Art, Animals, and Deep Ecology

Pocket Knife Corner
And so the argument rages.  My morning check in with friends on social media finds the architect writing that only humans are capable of art and an artist protesting that as an arrogant and incorrect statement.  Such is the thought seed for my trip canoe trip.

The Gravel Flats
Several year back, a good friend told me, I think while we were out wandering about in a large forest, that I was a "deep ecologist".  This was a term that I was unfamiliar with and even now can't fully explain.  However, I read up on the idea and agreed that for the most part, that is where I lay.  It is a belief that all species have a right to exist, and a reason to exist, and that those rights and reasons are rather equal to our own.  It's the idea that you should have respect for the natural world.  Use it, but use it with respect and care. 

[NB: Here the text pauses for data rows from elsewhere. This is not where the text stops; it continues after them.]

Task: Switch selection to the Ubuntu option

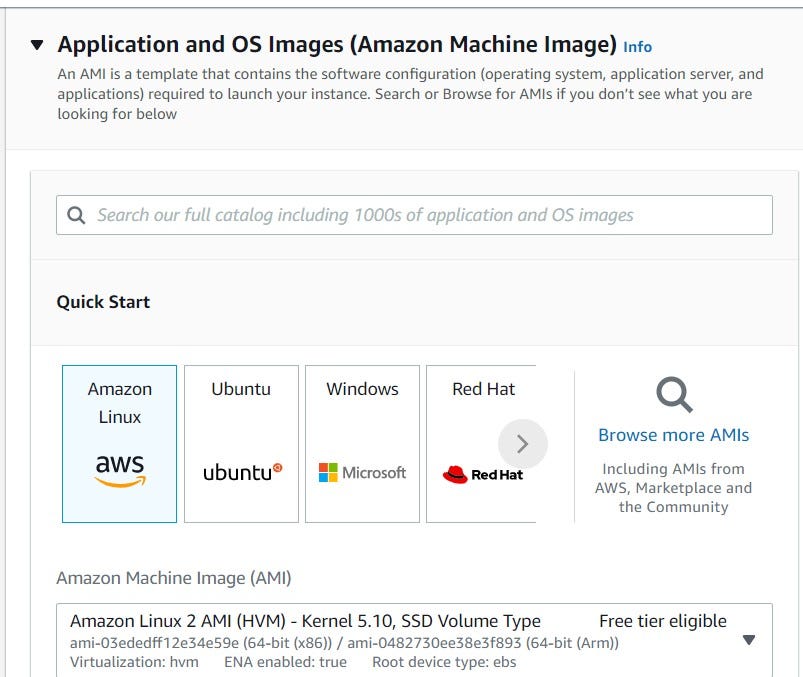Action: [241, 443]
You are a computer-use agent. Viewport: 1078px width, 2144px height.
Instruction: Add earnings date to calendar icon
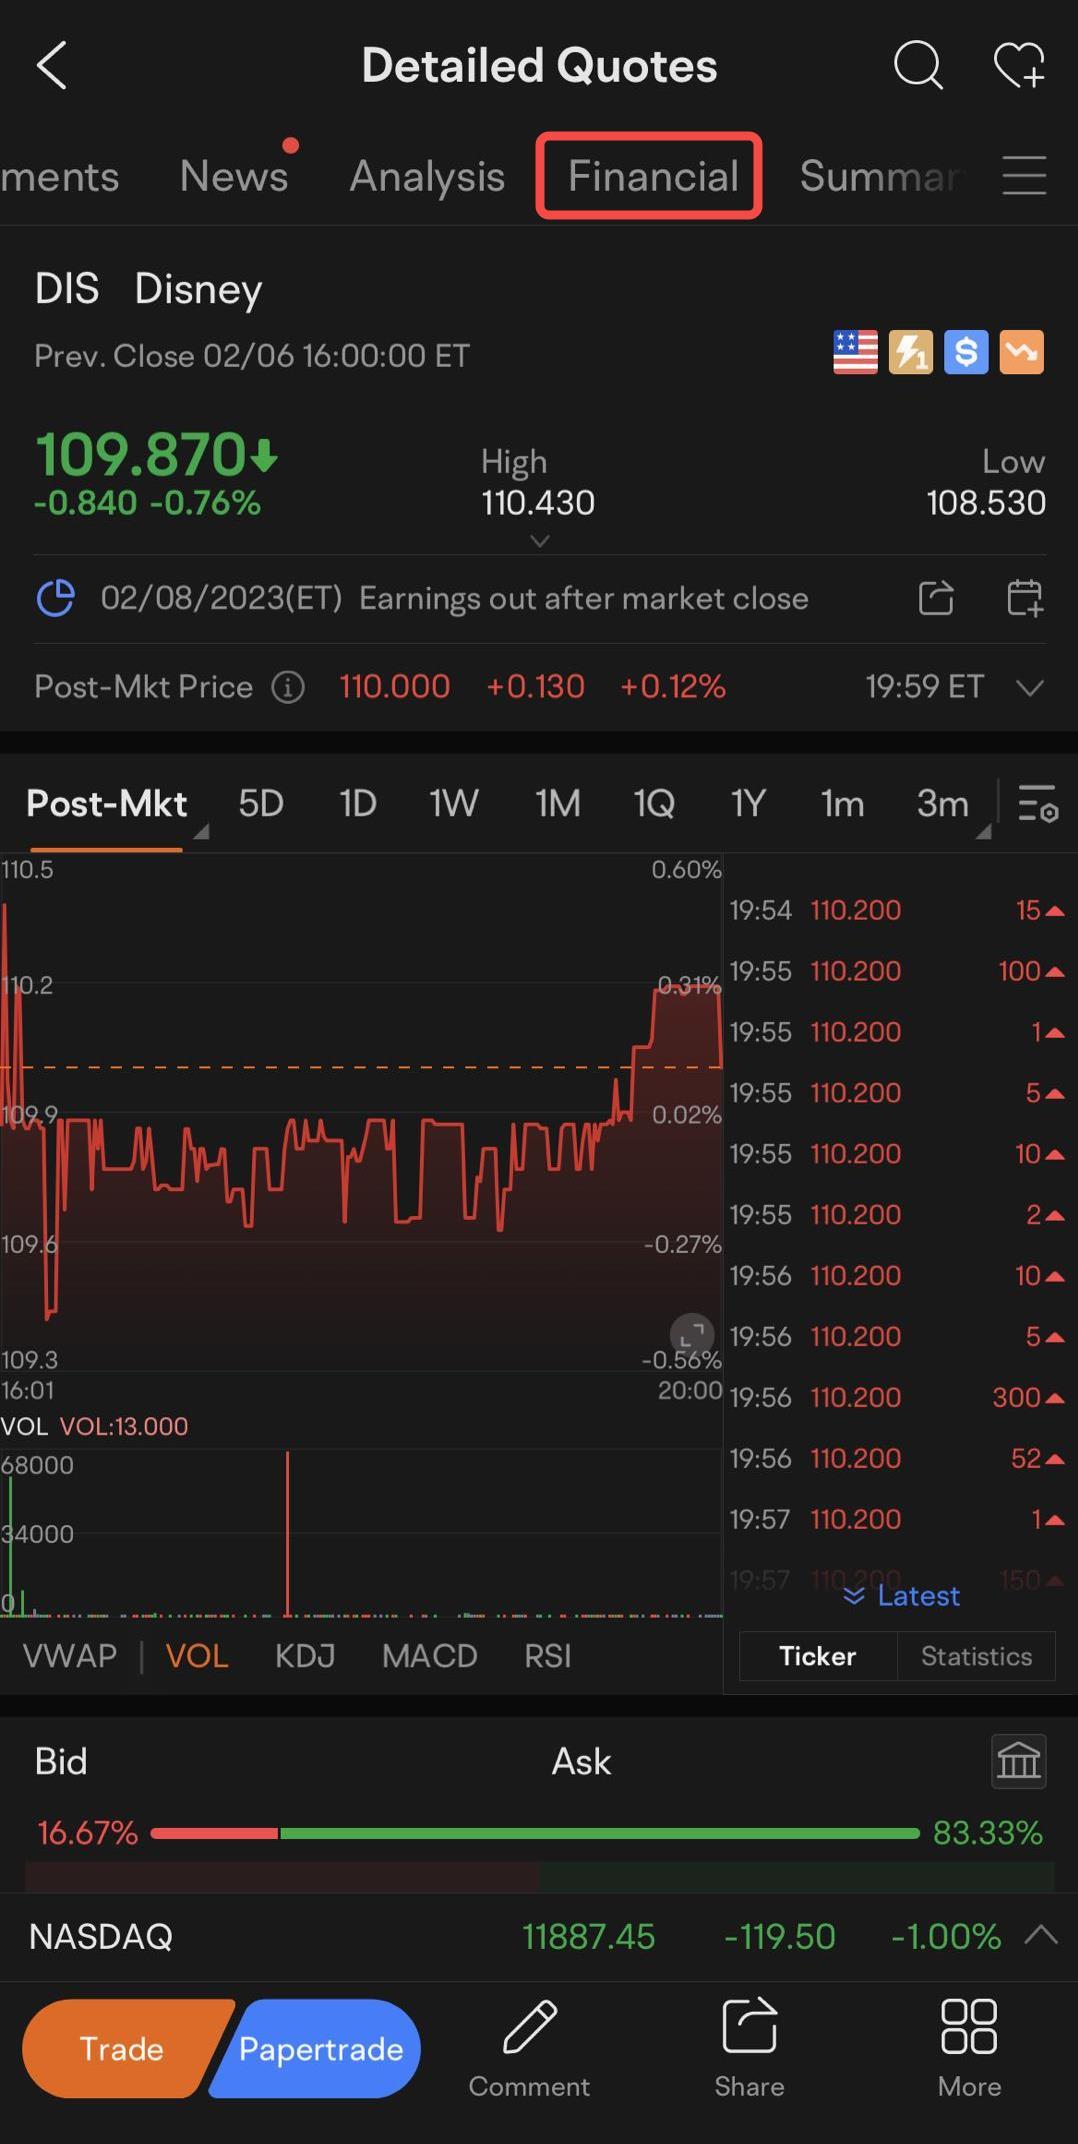(x=1025, y=598)
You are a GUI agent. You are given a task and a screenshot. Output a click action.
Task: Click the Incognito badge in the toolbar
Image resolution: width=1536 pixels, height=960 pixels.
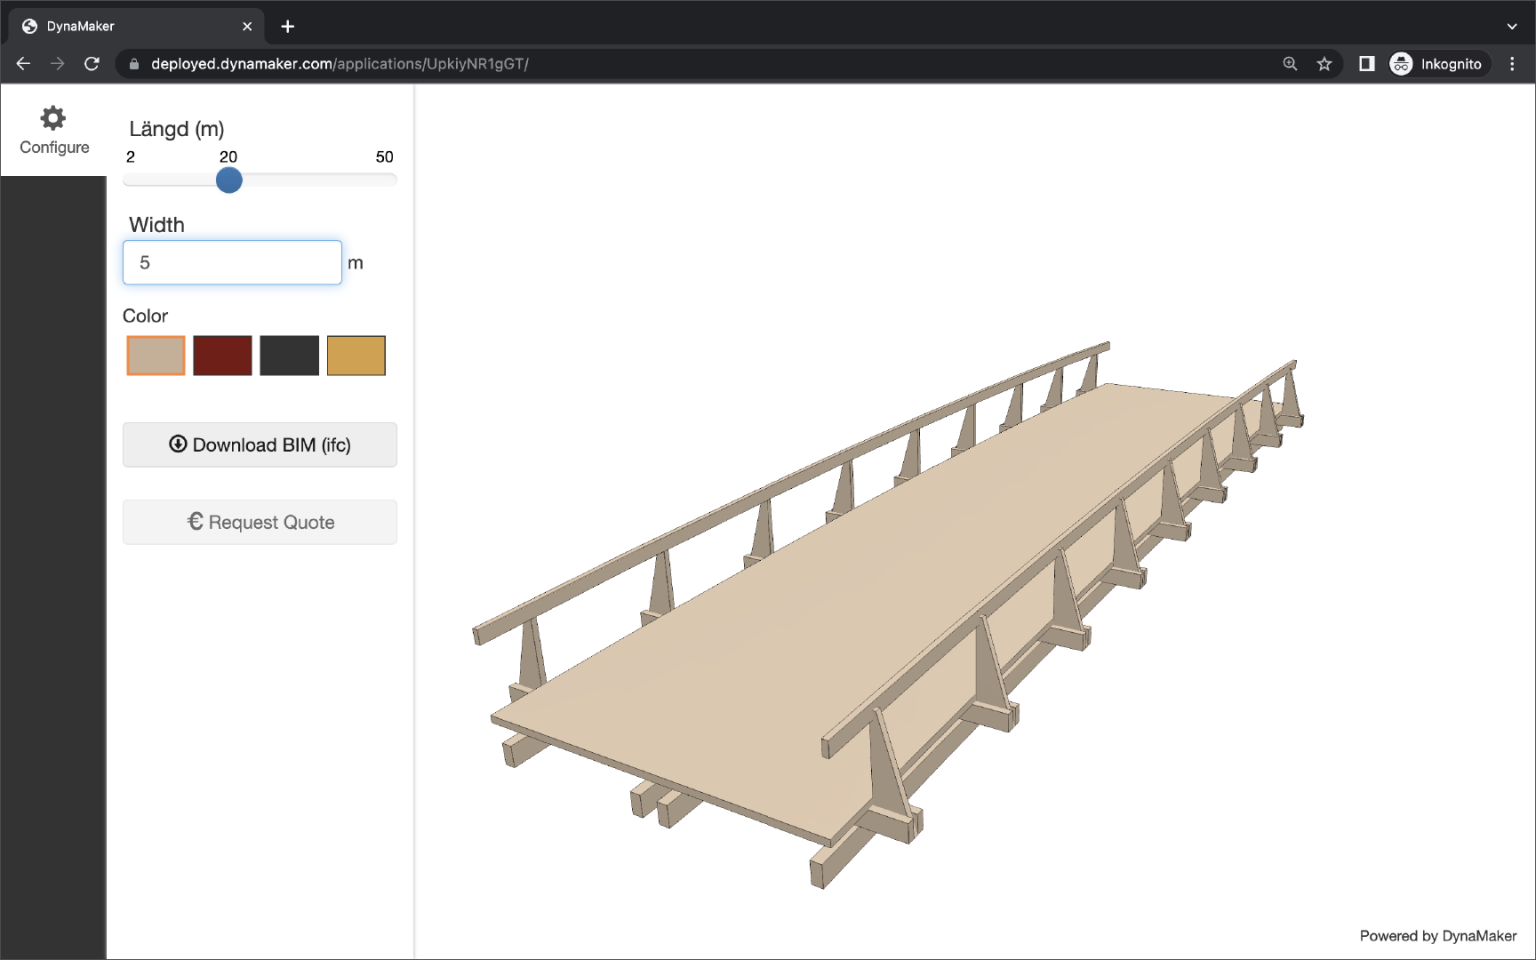(x=1438, y=63)
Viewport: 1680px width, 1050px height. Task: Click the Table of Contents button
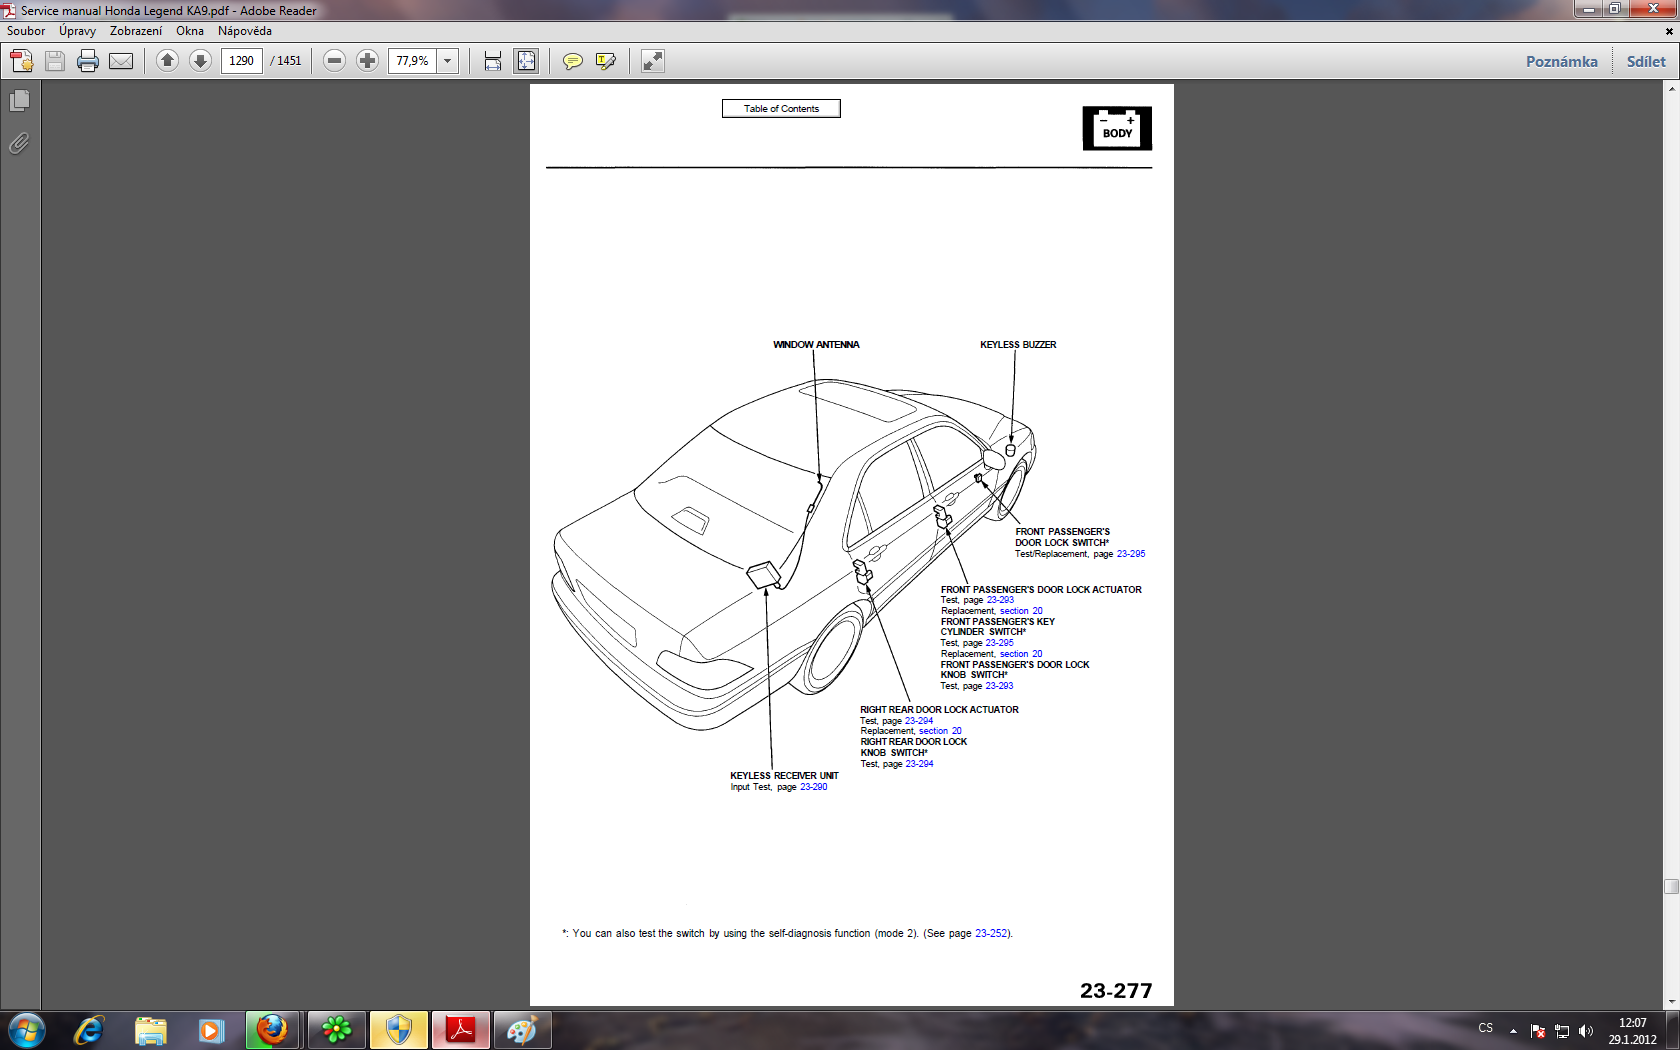tap(781, 109)
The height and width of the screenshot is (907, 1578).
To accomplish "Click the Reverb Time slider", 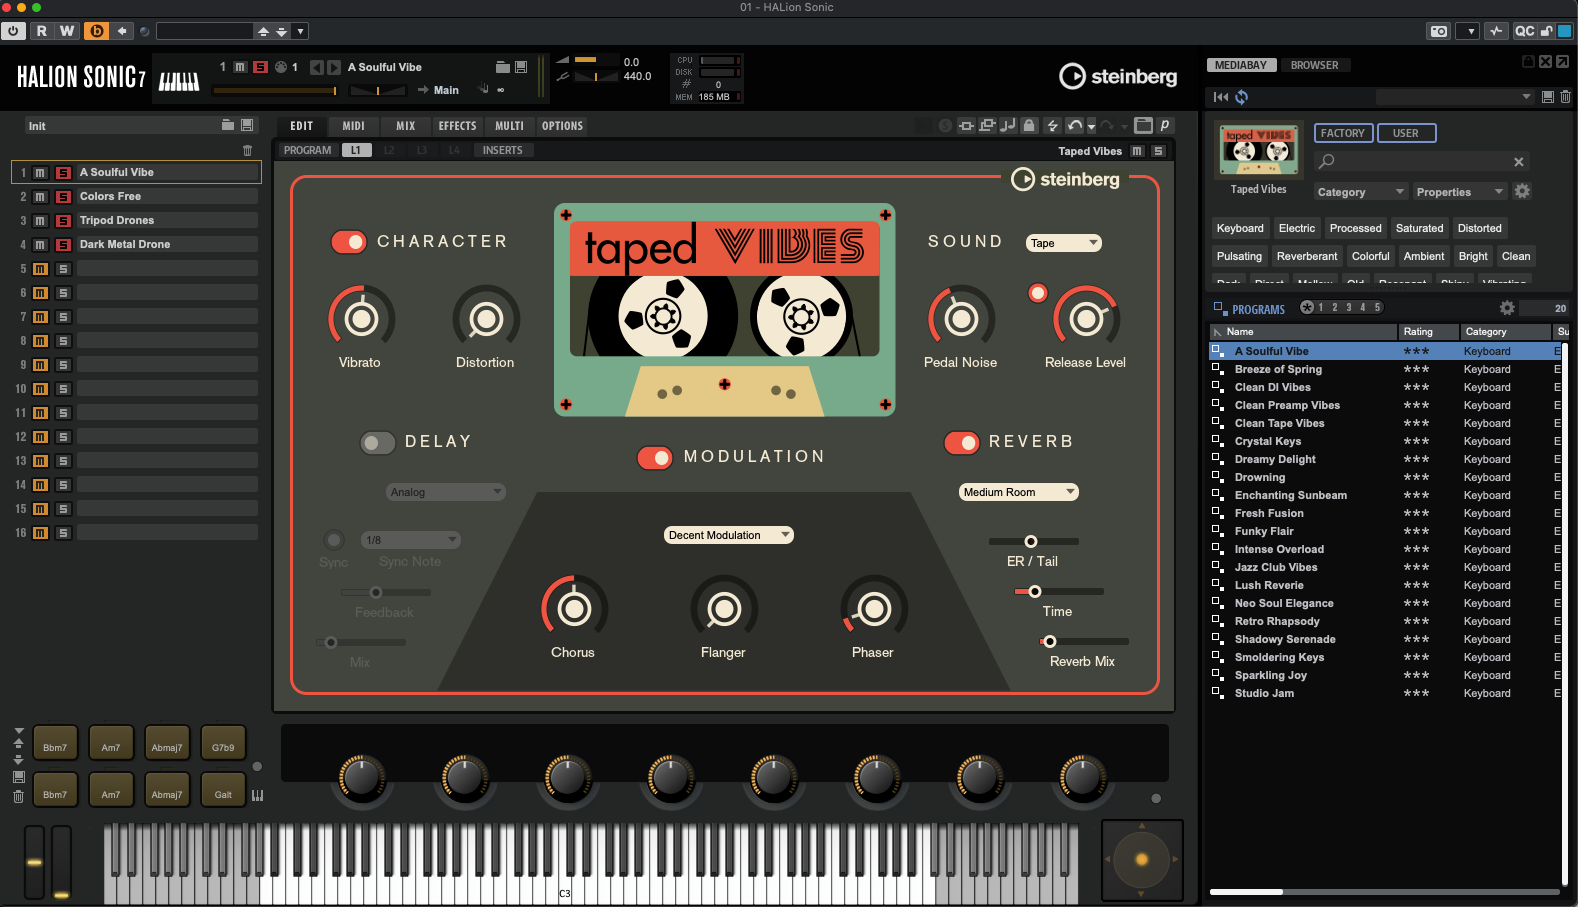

So, from that place where I stand, I see that humans are not the only species capable of art.  What we have learned about animals in my lifetime is quite remarkable.  Once, tool use was the difference between animal and man.  Then we found out that apes and crows and who knows what else were modifying found objects to use as tools in their daily routines.  Then some scientists taught a gorilla to communicate with sign language.  We figured out that whales communicate with each other over great distances and that elephants and Crows perform elaborate funerals for lost members of their tribes.  Male Bower Birds gather and organize blue objects to entice a mate...and a Bower Bird's display rivals any home-made valentine.  And., many other birds compete through dance or song.  The reason for these other-species arts are little different than our own.  As an artist I make a fairly large quantity of art while making a fairly small quantity of income from it.  My main reason for my art is to draw others into discussion.  My reason is not much different than the animal arts.

The Long Cut
I set out from Foote Bridge on a spectacular sunny autumn day.  The morning 35F temperature and sunlit surface of the waters put a thin low fog over the marsh.  The tide is high and the current nonexistent up in the forest where the water is still backing up.  My course is often set by covering the harsh reflection of the sun on the water with the bow of my canoe.

When I get below the railroad bridge I take the alternative route into the Long Cut.  On my last trip here, a hunter asked if I'd seen any ducks and I told him that I often spot a lot of Black Ducks in the area near the Long Cut knowing that they weren't going to figure out how to get back there anyway.  So, I head back there today to satisfy my own curiosity.  It is an easy go with the water high and the narrow gap is about as wide as I've ever seen it.  By the time I am down to the confluence with the Neck River I have flushed no less than a 150 Black Ducks and half that many Canada Geese.  It's a pretty busy place today.

The state boat launch
From the flooded state boat launch I return up the main river. 
Pocket Knife Corner
A squat shorebird draws me over to the bank at the first railroad bend.  It looks somewhat snipe-like.  Then, it stands and stretches out and it is a Yellow Legs that had me fooled.  I spot a couple more off behind it.